**Data excerpts:**
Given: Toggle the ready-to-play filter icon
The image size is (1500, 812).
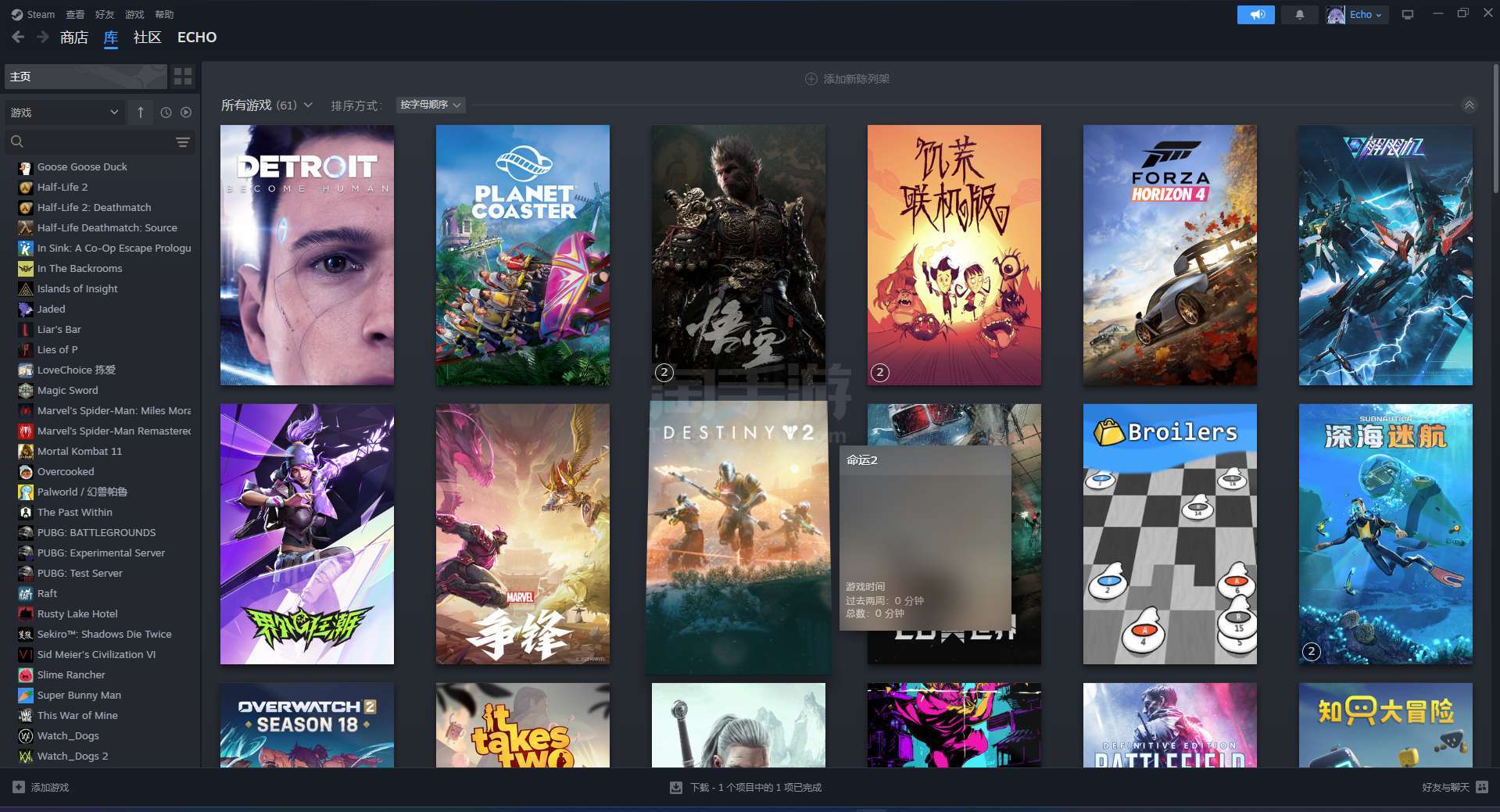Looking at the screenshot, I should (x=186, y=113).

---

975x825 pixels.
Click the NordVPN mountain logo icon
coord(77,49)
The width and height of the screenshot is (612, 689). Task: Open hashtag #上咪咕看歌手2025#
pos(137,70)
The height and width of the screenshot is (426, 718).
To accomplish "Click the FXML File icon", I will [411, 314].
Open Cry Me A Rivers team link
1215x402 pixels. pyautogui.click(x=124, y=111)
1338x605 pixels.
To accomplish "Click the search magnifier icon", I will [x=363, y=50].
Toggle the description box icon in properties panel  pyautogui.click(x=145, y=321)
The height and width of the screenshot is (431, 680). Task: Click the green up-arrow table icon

**What is needed:** Which lines run from the one holding "The height and width of the screenshot is (426, 718)." through the one holding "The height and width of the screenshot is (431, 680)." in the records above? Repeat them exactly, both included, and nothing more.

**Exercise answer:**
The height and width of the screenshot is (426, 718).
To accomplish "Click the FXML File icon", I will [411, 314].
Open Cry Me A Rivers team link
1215x402 pixels. pyautogui.click(x=124, y=111)
1338x605 pixels.
To accomplish "Click the search magnifier icon", I will [x=363, y=50].
Toggle the description box icon in properties panel  pyautogui.click(x=145, y=321)
The height and width of the screenshot is (431, 680). Task: Click the green up-arrow table icon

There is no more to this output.